Vaccination and good biosecurity is key to control BVD

Appropriate testing coupled with vaccination and good biosecuriy is crucial for the control of BVD. This is a taster of Farmers Weekly’s online BVD learning Academy, which provides farmers with advice on how to control the disease.

Establishing herd BVD status and putting steps in place to control disease or maintain BVD free status is crucial in preventing the potentially catastrophic effects of the disease on cattle health and reproduction.

See also: Information on what BVD is and how to control it 

Mike KERBYMike Kerby
Delaware Veterinary Group

Once exposure to disease is identified, cattle farmers should carry out a risk assessment with their vet and review biosecurity and vaccination policy.

A strategy should then be put in place to identify and cull persistently infected (PI) animals that shed BVD virus and are the main cause of BVD spread. An ongoing monitoring policy is then crucial whether you have a BVD vaccinated or non-vaccinated herd.

See also: Half of herds not tested for BVD in the past year

Testing strategies

Testing strategies are based on milk, blood or tissue sampling and are designed to establish herd exposure and then identify specific PI animals for culling.

Antibody tests are used to establish exposure to disease. The existence of BVD antibodies shows an animal or herd has been exposed to the BVD virus, but is now immune. BVD antibodies will also be present in vaccinated herds.

Different tests are used to identify BVD virus. Virus will be present in an animal that has recently been exposed to BVD and is in the process of mounting an immune response. Virus will also be present in PI animals that will always test antibody negative, but virus positive.

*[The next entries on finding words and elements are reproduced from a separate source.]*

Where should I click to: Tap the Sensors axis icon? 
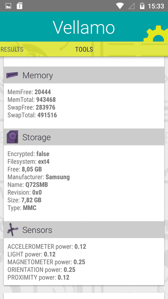13,230
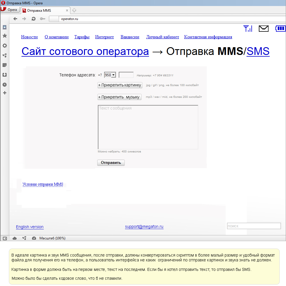Click the signal antenna icon

(248, 28)
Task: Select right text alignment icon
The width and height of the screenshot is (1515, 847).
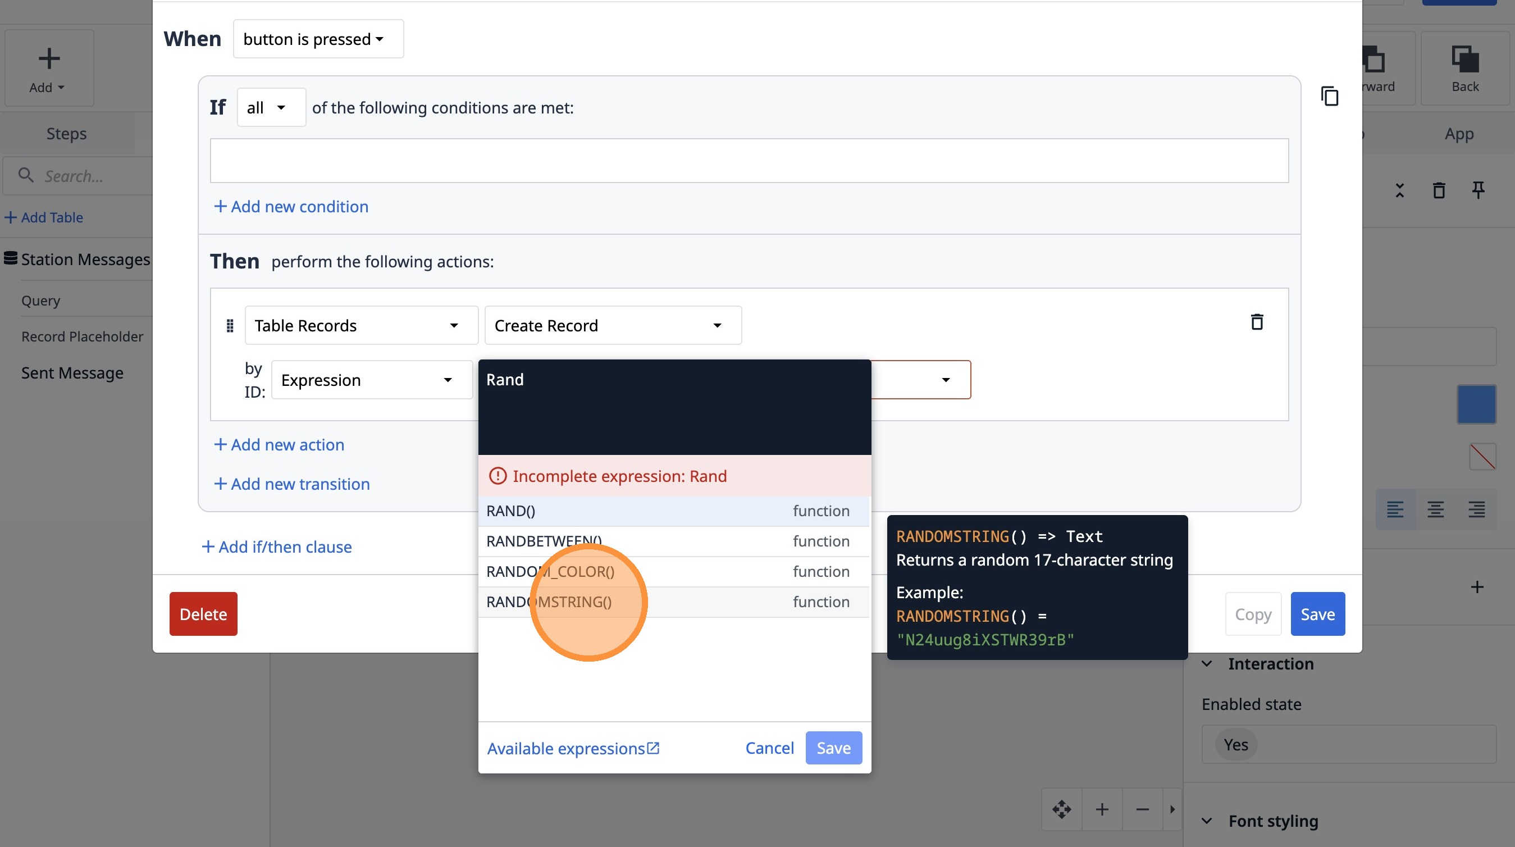Action: tap(1476, 509)
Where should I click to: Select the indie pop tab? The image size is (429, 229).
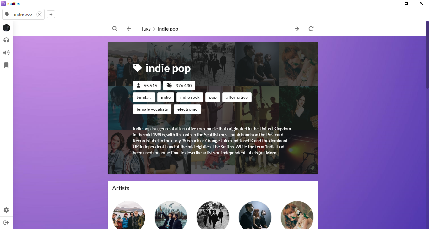tap(23, 14)
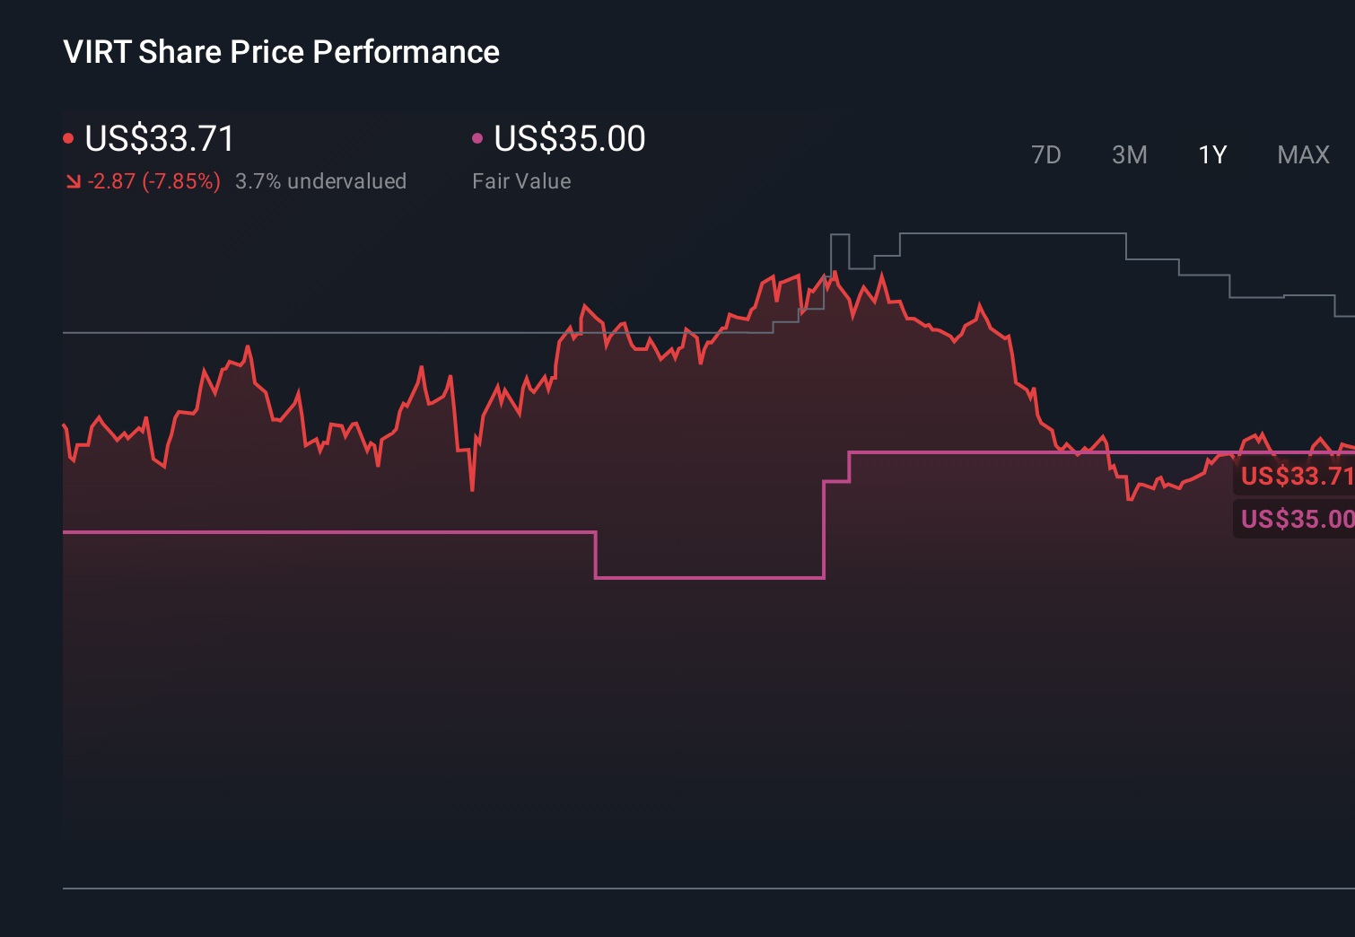Click the red share price legend dot

[x=69, y=137]
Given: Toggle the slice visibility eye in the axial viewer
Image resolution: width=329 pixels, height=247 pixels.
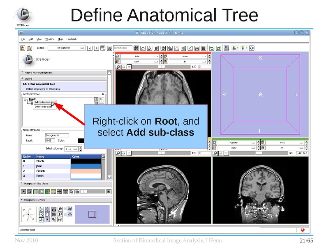Looking at the screenshot, I should 123,67.
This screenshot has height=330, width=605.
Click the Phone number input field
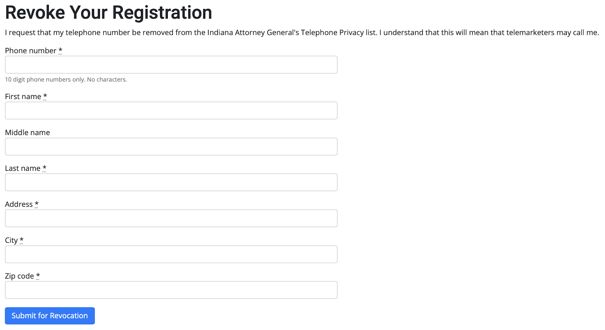[171, 65]
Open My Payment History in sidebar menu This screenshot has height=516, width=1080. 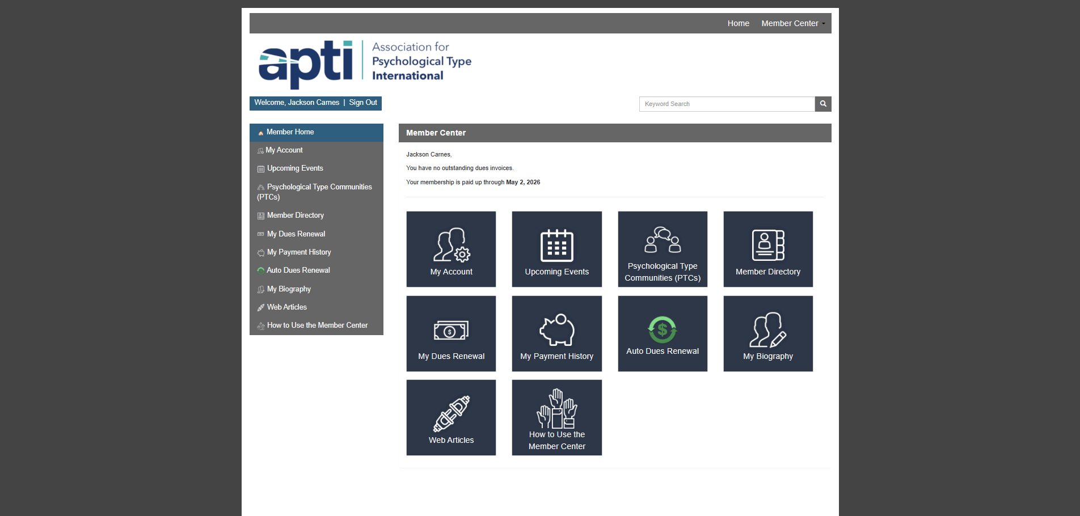pyautogui.click(x=299, y=252)
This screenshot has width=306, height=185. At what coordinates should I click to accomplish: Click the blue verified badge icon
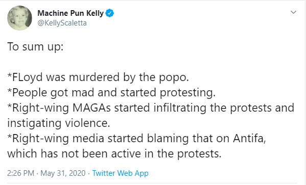[110, 13]
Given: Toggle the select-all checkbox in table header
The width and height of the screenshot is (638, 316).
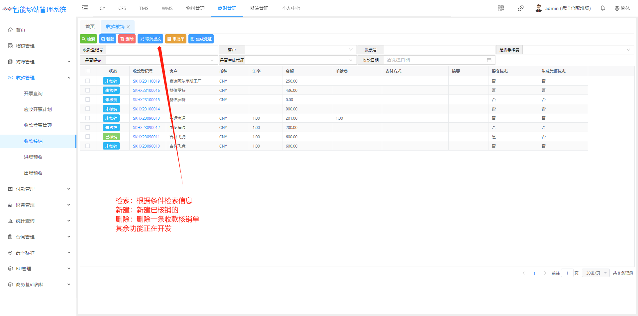Looking at the screenshot, I should point(88,71).
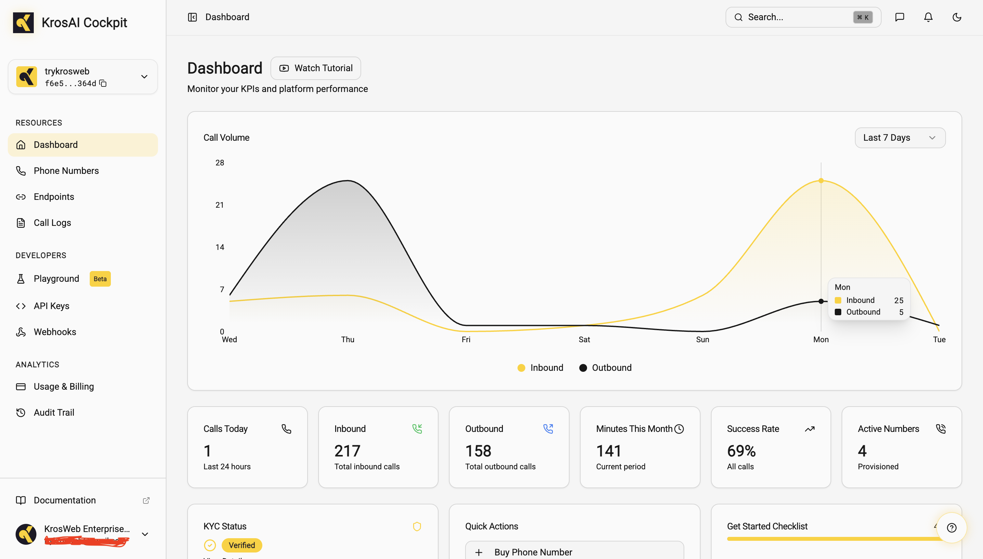Expand the KrosWeb Enterprise account menu
The width and height of the screenshot is (983, 559).
pyautogui.click(x=145, y=534)
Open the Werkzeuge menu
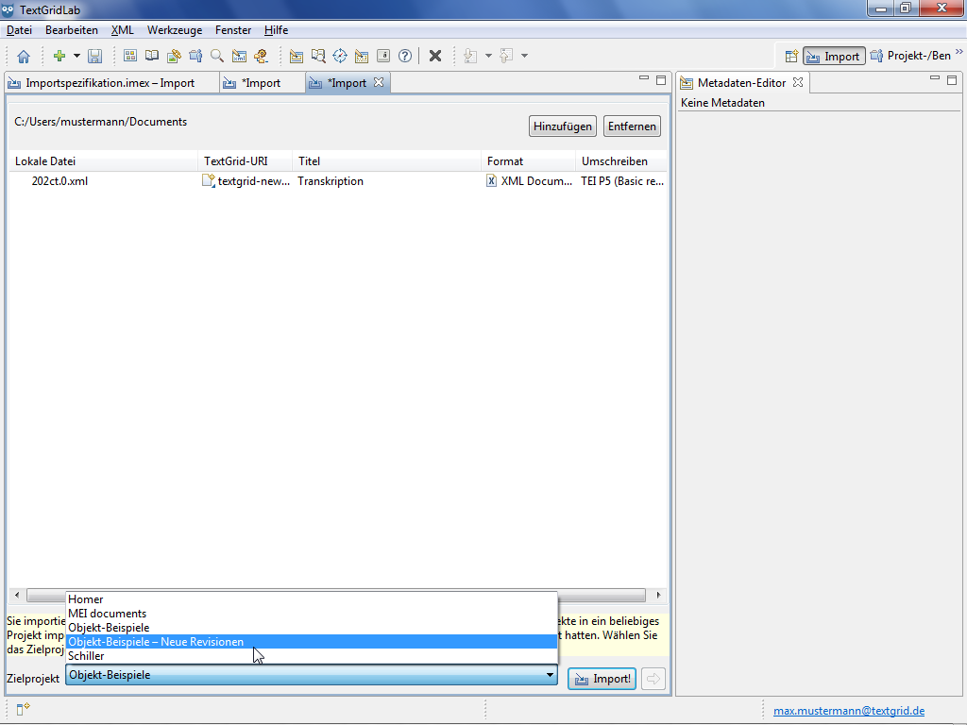Screen dimensions: 967x725 click(x=174, y=30)
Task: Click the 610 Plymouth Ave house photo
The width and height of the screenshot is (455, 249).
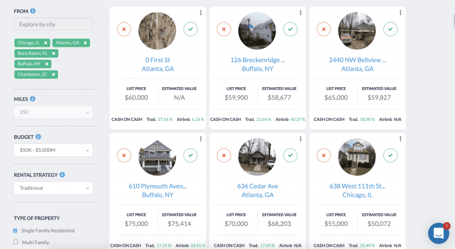Action: click(x=157, y=157)
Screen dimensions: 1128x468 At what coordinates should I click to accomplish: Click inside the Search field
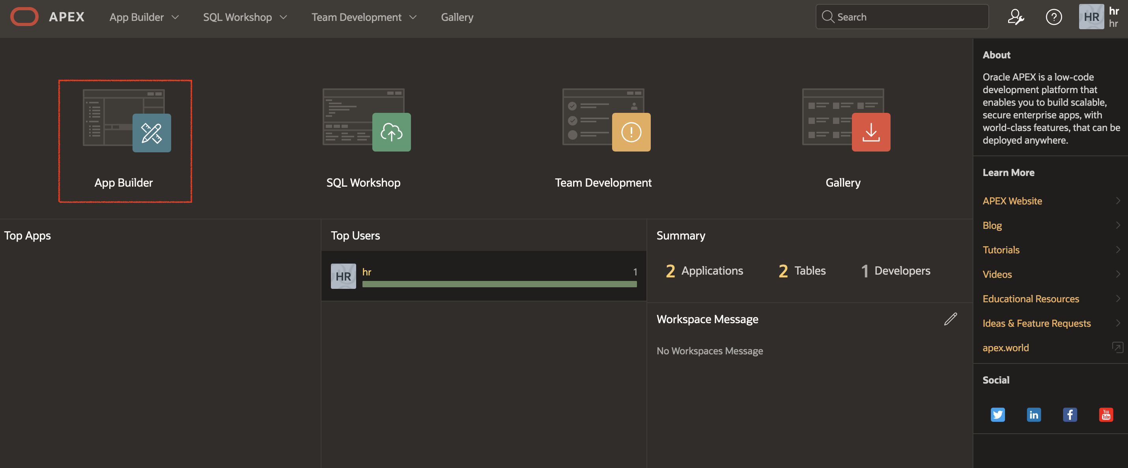[902, 17]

Establishing BVD status                 

Bulk milk antibody samples are the first port of call when establishing status in a non-BVD vaccinated dairy herd. In non-vaccinated beef herds, blood testing 5-10 youngstock of between 9-15 months old for BVD antibodies is the best way to establish status. If samples are antibody negative, it is highly unlikely there is active BVD in your herd.

See also: Signs of BVD in your herd

If samples are positive, there is evidence of exposure to BVD in your herd and it is possible you have a PI animal. Work with your vet to design an appropriate control strategy and review biosecurity. The most effective route will be to vaccinate all breeding stock and identify and cull PI animals.

The process of finding PIs involves strategic testing of adult cows and youngstock for virus.

Maintaining control

Once a beef or dairy herd has started to vaccinate and eliminate PIs, it’s important to test for BVD virus in newborn calves as everything born for the next nine to 10 months could be a PI animal.

In vaccinated herds it is imperative to monitor BVD by blood sampling a batch of non-vaccinated animals from nine months of age for antibody annually.  This will help identify if your farm vaccination protocols are working and if you need to test further to find PIs.

Biosecurity is also crucial in maintaining BVD-free status or controlling BVD. This should involve avoiding contact with neighbour’s animals, testing of cows and bulls for virus before and immediately after purchase, strict quarantine and vaccination.

Bull semen should also be tested for BVD virus. When buying in-calf animals, ensure the calf is also tested for virus as soon as it’s born to see if it’s a PI.